Reconstitution & dose calculator
When to stay put vs. adjust
Stay put at 250 IU 2× weekly for the first 4–6 weeks while baseline labs (testosterone, estradiol, LH if not on TRT) catch up. The endocrine response to hCG is gradual at the receptor level — the testicular response builds over weeks, not days. The dose is appropriate when testicular function (size, fertility markers if applicable) is preserved without significant estradiol elevation.
Consider stepping to 500 IU 2–3× weekly if testicular preservation isn't holding at the lower dose AND estradiol remains within range on labs. The 250–500 IU range is where most TRT-adjunct community evidence sits. Above 500 IU per injection, you're getting more aggressive about testicular stimulation and the estradiol-elevation question becomes more relevant.
Don't go above 1000–1500 IU per injection for TRT-adjunct use. Higher doses don't reliably produce proportionally better testicular preservation, and they drive estradiol elevation through testicular aromatization — you can end up needing an aromatase inhibitor to manage what the hCG is creating. Some PCT (post-cycle testosterone restart) protocols use higher doses, but that's a different context with different goals.
Estradiol monitoring matters more than testosterone monitoring on hCG. Testosterone responds gradually; estradiol can climb faster than expected because the testicles aromatize testosterone to estradiol locally. Symptoms of high estradiol (mood changes, water retention, gynecomastia onset) should prompt a lab check before dose escalation. This is the most common reason TRT-adjunct hCG goes off the rails.
Storage matters more than for most peptides. Once reconstituted, hCG is stable for ~30 days refrigerated, but the activity declines noticeably toward the end of that window. Don't reconstitute a vial you won't finish in a month. The 5,000 IU vial gives ~20 doses at 250 IU which is right at the edge of the 30-day window if dosing 2× weekly — the 10,000 IU vial is more vial than most TRT-adjunct users will use before stability declines.
Hard contraindications: hormonally-influenced cancers (prostate, breast), known precocious puberty, prior allergic reaction. Caution with cardiovascular disease, kidney/liver disease, asthma, epilepsy, migraine. The cancer contraindication is real because hCG drives androgen production via the testicular pathway.

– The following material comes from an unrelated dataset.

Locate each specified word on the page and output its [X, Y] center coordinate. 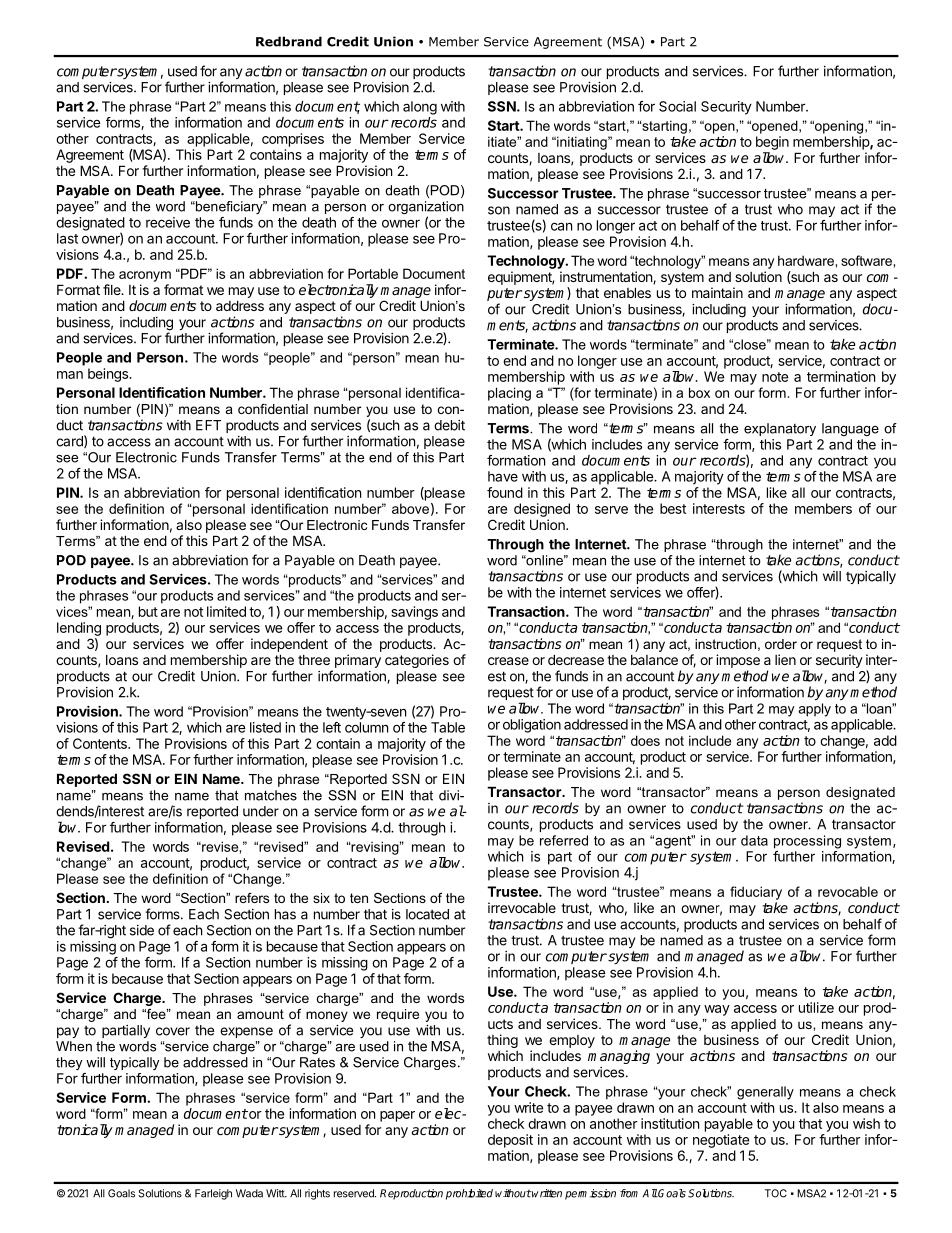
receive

The honest read. hCG used as a TRT adjunct is one of the better-grounded research-community uses on this site — it's an FDA-approved prescription drug being used in a way that's pharmacologically coherent with its mechanism (LH-receptor agonism preserving testicular function during exogenous testosterone use). The clinical evidence base is solid for the approved indications (fertility, hypogonadism); the TRT-adjunct use is off-label but well-characterized in clinical practice. The "hCG diet" weight-loss use, by contrast, is the bad version — multiple RCTs show no weight-loss effect beyond the very-low-calorie diet itself, and the FDA has issued specific warnings. Don't confuse the legitimate TRT-adjunct math above with that. If you're considering hCG, you should be working with a clinician who orders labs and adjusts based on what the labs show.

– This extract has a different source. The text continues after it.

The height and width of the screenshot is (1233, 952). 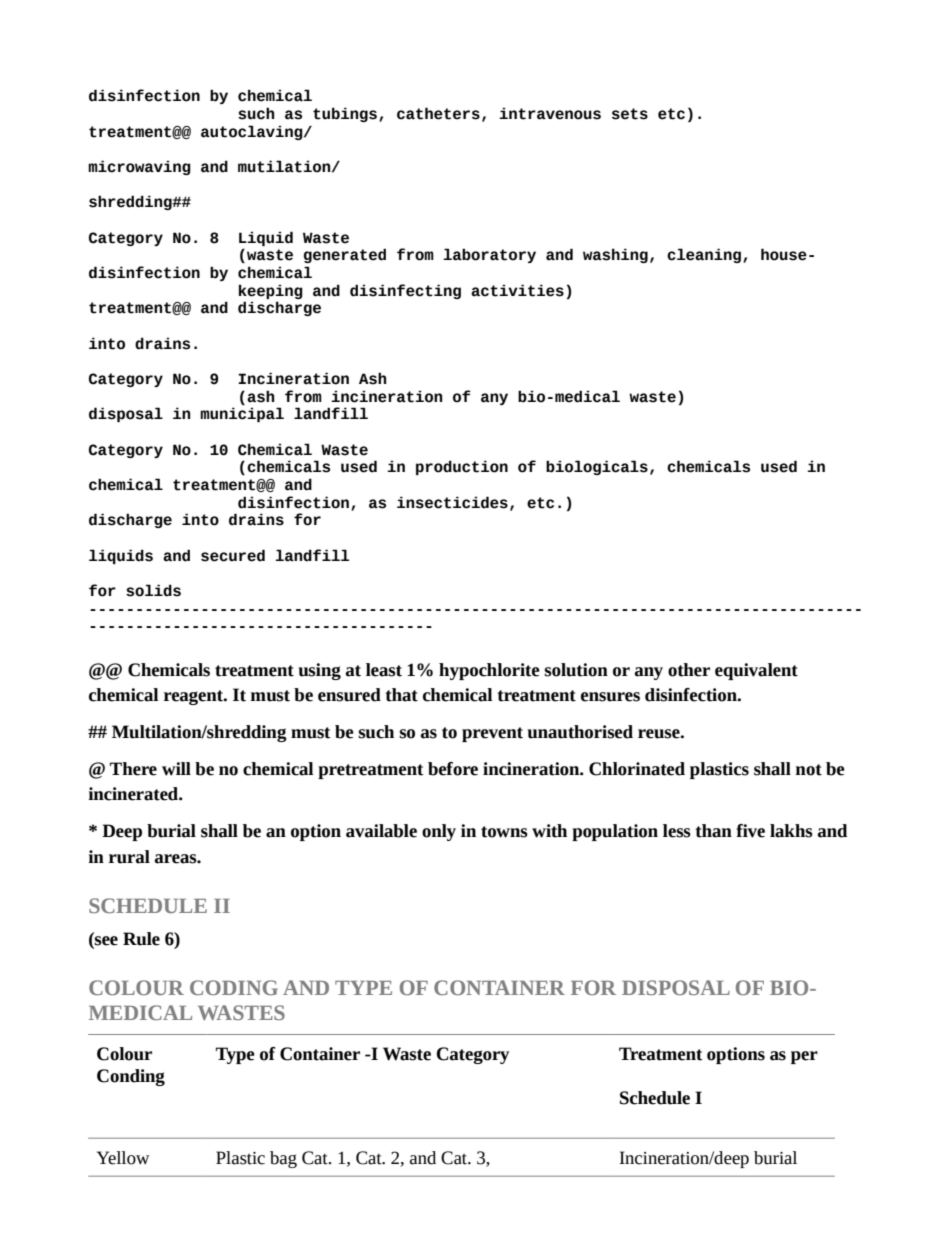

For educational and research purposes only. This is not medical advice. hCG is FDA-approved as a prescription medication for fertility, hypogonadism, and undescended testicles. Use as a TRT adjunct or for post-cycle testosterone restart is off-label and requires clinical supervision with regular estradiol and testosterone monitoring. Hormonally-influenced cancers (prostate, breast) are hard contraindications. Consult a licensed healthcare provider before any health decision.